PROBLEM DESCRIPTION
Each record must be reproduced exactly as it is shown.
⁂
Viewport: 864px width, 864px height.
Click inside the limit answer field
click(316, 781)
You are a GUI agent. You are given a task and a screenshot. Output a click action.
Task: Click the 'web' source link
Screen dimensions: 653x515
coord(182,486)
⁂
RESULT OF THIS EXERCISE
Viewport: 864px width, 864px height.
Click inside the limit answer field
click(316, 781)
You are a GUI agent. You are given a task and a screenshot. Output a click action.
Task: Click the 'web' source link
Screen dimensions: 653x515
coord(182,486)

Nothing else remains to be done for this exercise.